**PROVIDED TEXT**:

┄┄┄┄┄┄┄┄┄┄

What are you really after a tank that people can "play" with the fish sea world style or a nice SHOW tank to watch fish behavior?


----------



## NickMDal (May 7, 2008)

Well we are looking to maintain temporary residents only. Maybe more inverts than local fish. Even the fish we would only keep for a few weeks. Some beautiful 1-3" orange spotted sunfish and small shiners live in a nearby stream. We had one sunny last year in a small uncooled tank but I felt it was stressed living 5-10 degrees warmer than in the stream.

The hands on part is for waterscorpions, water mites, gobs of aquatic moss that grows around here that is packed with micro crustatceans (ostracods, copepods etc.). We're hoping for a temporary holding tank for local stream life that will allow us to interact with them during their short stay.


----------



## iamntbatman (Jan 3, 2008)

My impression was always that these sorts of "touch tank" displays aren't really permanent housing; they're meant to be temporary displays that are constantly monitored by the staff.

Here are your biggest problems:
-Effective filtration in water that shallow might be challenging.

┄┄┄┄┄┄┄┄┄┄

**DATA SEGMENT**:
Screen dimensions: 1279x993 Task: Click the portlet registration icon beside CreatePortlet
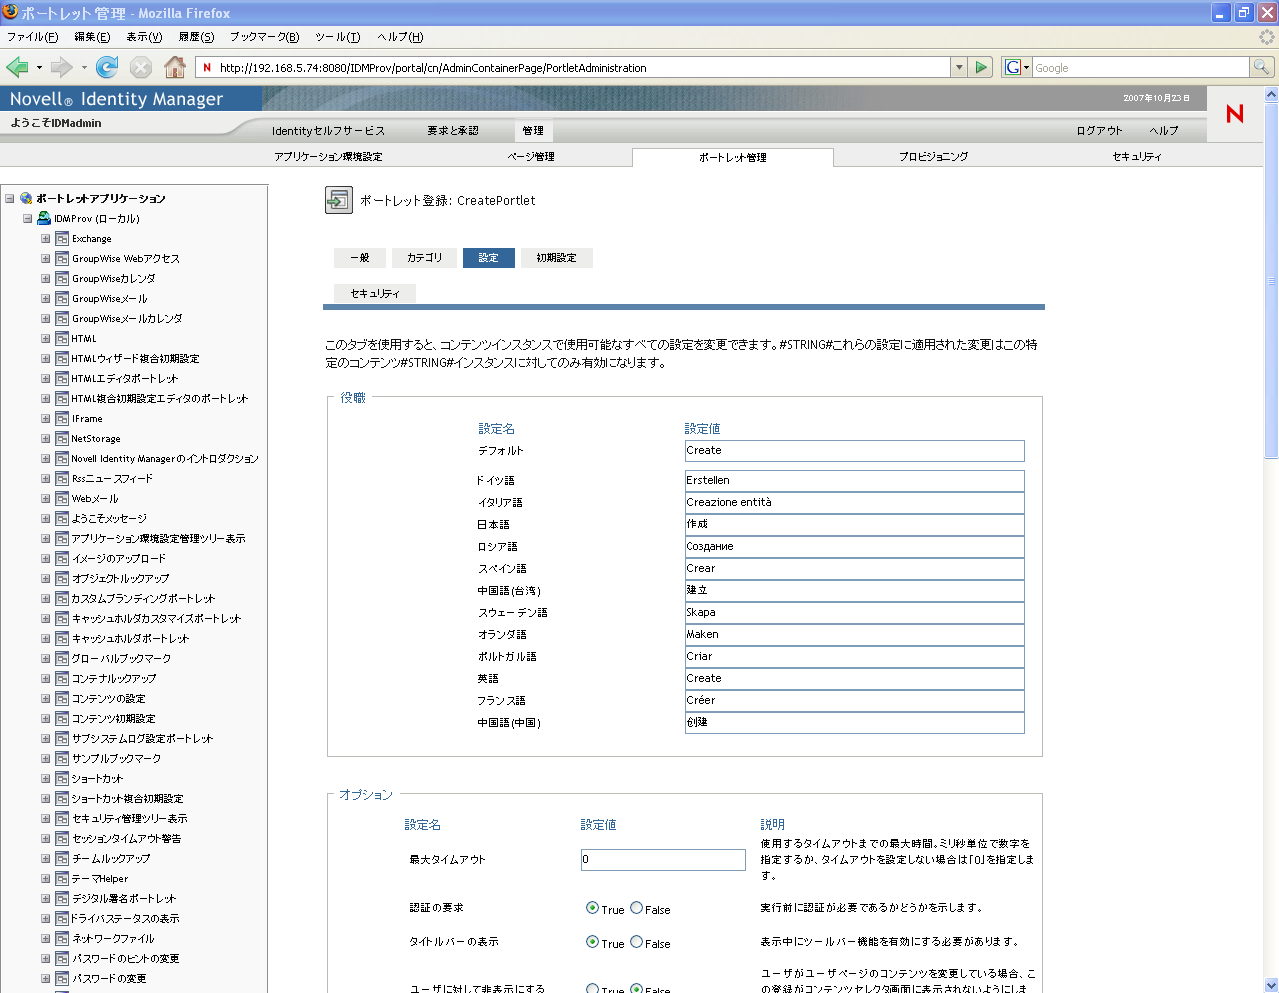(x=339, y=200)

┄┄┄┄┄┄┄┄┄┄

Render this sentence from the forum thread on a stream-life touch tank into Spanish: "We're hoping for a temporary holding tank for local stream life that will allow us to interact with them during their short stay."

**EXERCISE ANSWER**: Esperamos conseguir un tanque de retención temporal para la fauna local del arroyo que nos permita interactuar con ella durante su breve estancia.